Our findings are limited by the retrospective design and small study size. Consequently, accuracy parameters need to be validated in future studies using extended cohorts. It is yet to be investigated whether retinal DWI restrictions are a specific finding to distinguish CRAO from other ophthalmologic causes of acute loss of vision. Furthermore, we did not perform ADC value measurements due to technical limitations (T2 shine through and partial volume averaging with resultant falsely high ADC values secondary to the extremely low thickness of the eyeball wall, the lack of an anatomically distinct retinal delineation and direct contact of the retina to high signal aqueous humour). In addition, time dependency of retinal DWI restrictions is not fully understood. The earliest positive DWI in our study was performed 17 h after symptom onset. Consequently, further studies are needed to confirm the presence of retinal DWI restrictions in hyperacute CRAO. Furthermore, we have not investigated potential T2-Fluid-attenuated inversion recovery (FLAIR) signal evolution of the restricted area as our T2-FLAIR sequences were acquired in the coronal plane and the slice thickness was 5 mm precluding any information on a potential extension of the DWI-FLAIR mismatch concept to CRAO for MRI-guided thrombolysis.

Our study presents the first systematic description and statistical evaluation of retinal DWI restrictions in CRAO. Apart from incidental descriptions in a single case report [27] and case series of 3 patients [26], no further studies of retinal DWI restrictions in CRAO currently exist. Our study design incorporated two blinded readers and a control cohort to analyze standard test quality criteria and interrater reliability of retinal DWI restrictions. As identical MRI protocols are used for CRAO and stroke/TIA patients in our department, cohorts were not discernible by differences in MRI sequence patterns. In addition, our control cohort prevented CRAO group identification through concurrent cerebral ischemia. Therefore, the assessment of retinal DWI restrictions with standard stroke DWI might provide supplementary evidence for the presence of CRAO in cases where ophthalmologic findings are uncertain.

The putative mechanism of the diffusion restriction on DWI likely parallels that of the brain tissue as retinal ganglionic cells are neurons and thus dependent on oxidative phosphorylation [38]. In fact, phylogenetically the retina belongs to the diencephalon [39]. In many cases we noticed a slight regional thickening of the eyeball wall on DWI, most likely secondary to codeveloping vasogenic edema, which appeared quite characteristic.

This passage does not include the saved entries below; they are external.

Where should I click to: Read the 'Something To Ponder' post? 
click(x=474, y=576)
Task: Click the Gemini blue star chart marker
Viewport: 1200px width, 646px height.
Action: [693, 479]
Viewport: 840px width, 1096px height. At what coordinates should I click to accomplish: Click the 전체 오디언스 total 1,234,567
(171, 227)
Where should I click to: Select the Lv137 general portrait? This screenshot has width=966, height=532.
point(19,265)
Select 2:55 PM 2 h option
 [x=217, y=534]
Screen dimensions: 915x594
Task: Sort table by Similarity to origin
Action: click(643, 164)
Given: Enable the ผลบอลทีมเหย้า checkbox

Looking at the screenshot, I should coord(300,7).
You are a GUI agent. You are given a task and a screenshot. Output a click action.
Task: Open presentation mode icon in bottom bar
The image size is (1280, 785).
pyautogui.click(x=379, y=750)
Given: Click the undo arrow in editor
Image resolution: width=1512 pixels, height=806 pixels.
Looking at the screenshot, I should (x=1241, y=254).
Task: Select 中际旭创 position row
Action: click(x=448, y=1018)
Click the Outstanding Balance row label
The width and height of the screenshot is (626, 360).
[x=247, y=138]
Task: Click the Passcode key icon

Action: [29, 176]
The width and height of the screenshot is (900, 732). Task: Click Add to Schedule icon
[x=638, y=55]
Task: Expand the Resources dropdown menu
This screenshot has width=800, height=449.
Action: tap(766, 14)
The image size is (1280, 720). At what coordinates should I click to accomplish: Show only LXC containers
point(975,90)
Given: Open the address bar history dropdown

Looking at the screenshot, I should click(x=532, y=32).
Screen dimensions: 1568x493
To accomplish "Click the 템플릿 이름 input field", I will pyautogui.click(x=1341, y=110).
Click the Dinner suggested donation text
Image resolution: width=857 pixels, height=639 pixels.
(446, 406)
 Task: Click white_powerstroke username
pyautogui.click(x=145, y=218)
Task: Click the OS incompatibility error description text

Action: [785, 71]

Studies in primates described extensive and irreversible retinal damage 105–240 min after selective clamping of the central retinal artery [40, 41]. Accordingly, investigations into the efficacy of intravenous or intra-arterial thrombolysis in CRAO may yield positive results if treatment is applied within a 4–4.5 h time frame [42,43,44]. As of now, randomized controlled trials of thrombolysis within 4.5 h of CRAO onset are still missing. This may in part be because the ophthalmological examination and cerebral imaging required usually delay time to treatment. Conceivably, retinal DWI may in the future be used to accelerate and secure the diagnosis of CRAO, especially in institutions where ophthalmological assessments are not routinely available. This may especially be relevant as accessibility of emergency brain MRI is likely to increase due to the recent advances in MRI-based treatment of ischemic stroke [45, 46].

To conclude, in this systematic study on DWI in acute CRAO, retinal abnormalities could be seen in the majority of patients on standard 1.5T and 3 T brain stroke DWI MRI not optimized to orbital imaging with good accuracy and IRR. Future studies will have to address pending issues, such as specificity and time dependency of imaging findings including the hyperacute phase, implement strategies to improve image quality and assess the clinical utility of retinal DWI for the differential diagnosis of acute vision loss and explore its potential value to guide recanalization treatment.